Julie Moffet . Cathy Perkins . Jean Harrington . Daryl Anderson . Nico Rosso . Maureen A Miller . Sandy Parks . Lisa Q Mathews . Sharon Calvin . Lynne Connolly . Janis Patterson . Vanessa Keir . Tonya Kappes . Julie Rowe . Joni M Fisher . Leslie Langtry

Monday, March 12, 2018

The Message in a Bottle: The Need to Write

You won't find the need to write specifically listed on Psychologist Abraham Maslow's Hierarchy of Need, but it's there. Maslow's theory is that humans are driven to satisfy needs, urgent survival-based physiological ones first, such as the need for air, water, food, shelter, sleep, and clothing. After these needs are met, we seek safety, love and belonging, esteem, and finally self-actualization.

Sometimes, the need to write transcends all other needs. The Diary of Anne Frank wasn't written for publication. Anne wrote to understand and to escape from the horror of hiding from Nazis. She documented evil as well as the kindness of her protectors and she left a legacy for generations of readers to understand her brief life.

Why do we write?

We need to. Whether we write to entertain, to enlighten, or to inform, we write because stories matter. Wilke Collins wrote The Woman in White to expose how English law deprived women of basic rights. The injustices he presented through compelling fiction led to changes in English law.

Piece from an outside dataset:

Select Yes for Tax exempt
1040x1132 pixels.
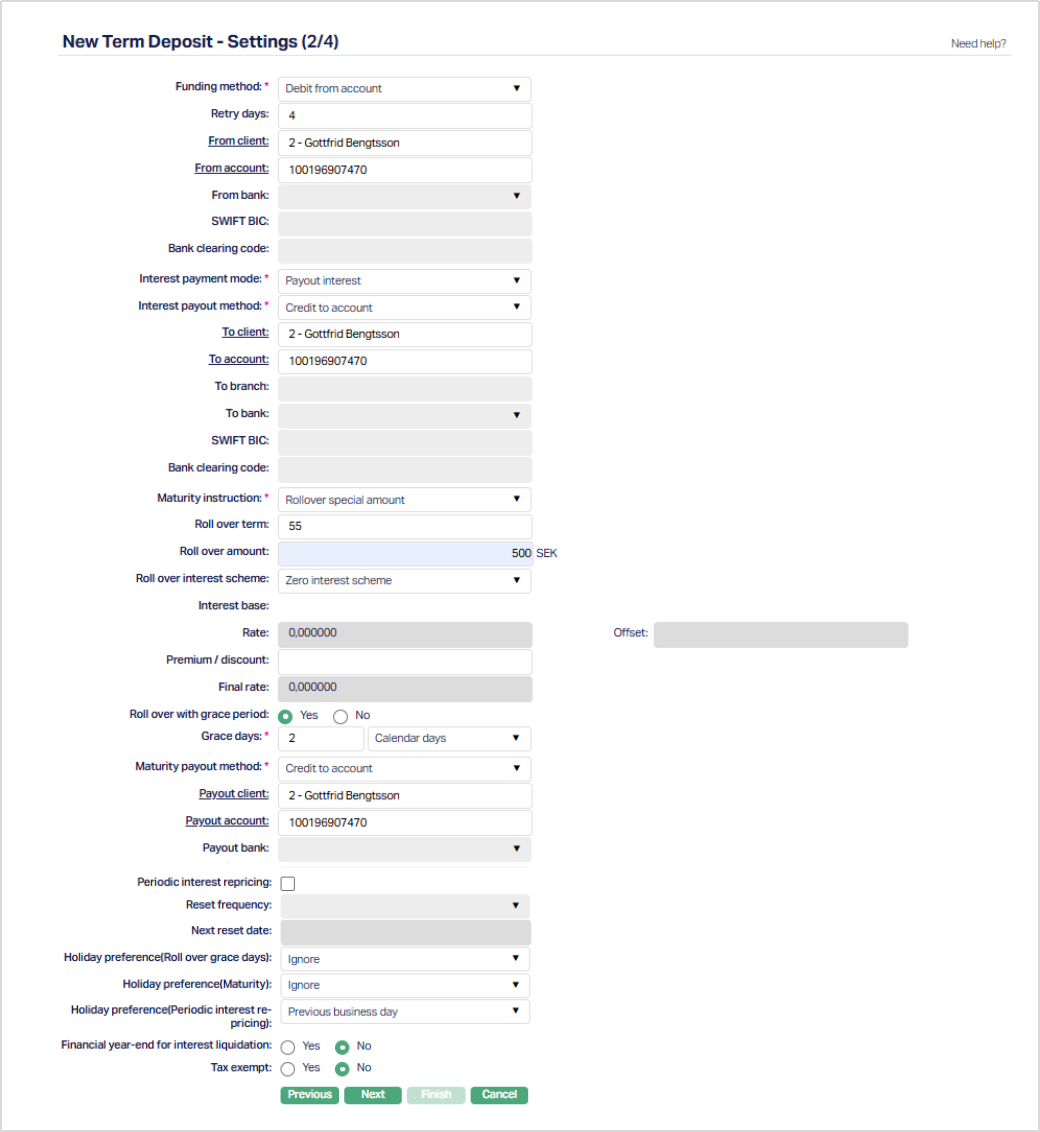pos(288,1068)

People write out of need. When we write what matters most to us, we often sacrifice other needs. We give up time with family and friends to research and compose stories. In the heat of first drafts, we skimp on food and sleep. Investigative journalists sacrifice personal safety to get the truth and report it, because they value the sharing of the truth higher than their comfort and safety. Authors also become so vested in creating their stories, they forgo time with friends and family.

My dear friend named Terri's story took decades to write. Like Anne Frank, my friend wrote because she had to. Her son committed suicide. At first, she wrote because people didn't talk with her when she needed to cope. Some didn't know what to say. Some didn't want to know more than the newspaper account of the tragedy. Terri was burdened with grief, doubts, questions, and the stigma of being the parent of a troubled teen who committed a social taboo.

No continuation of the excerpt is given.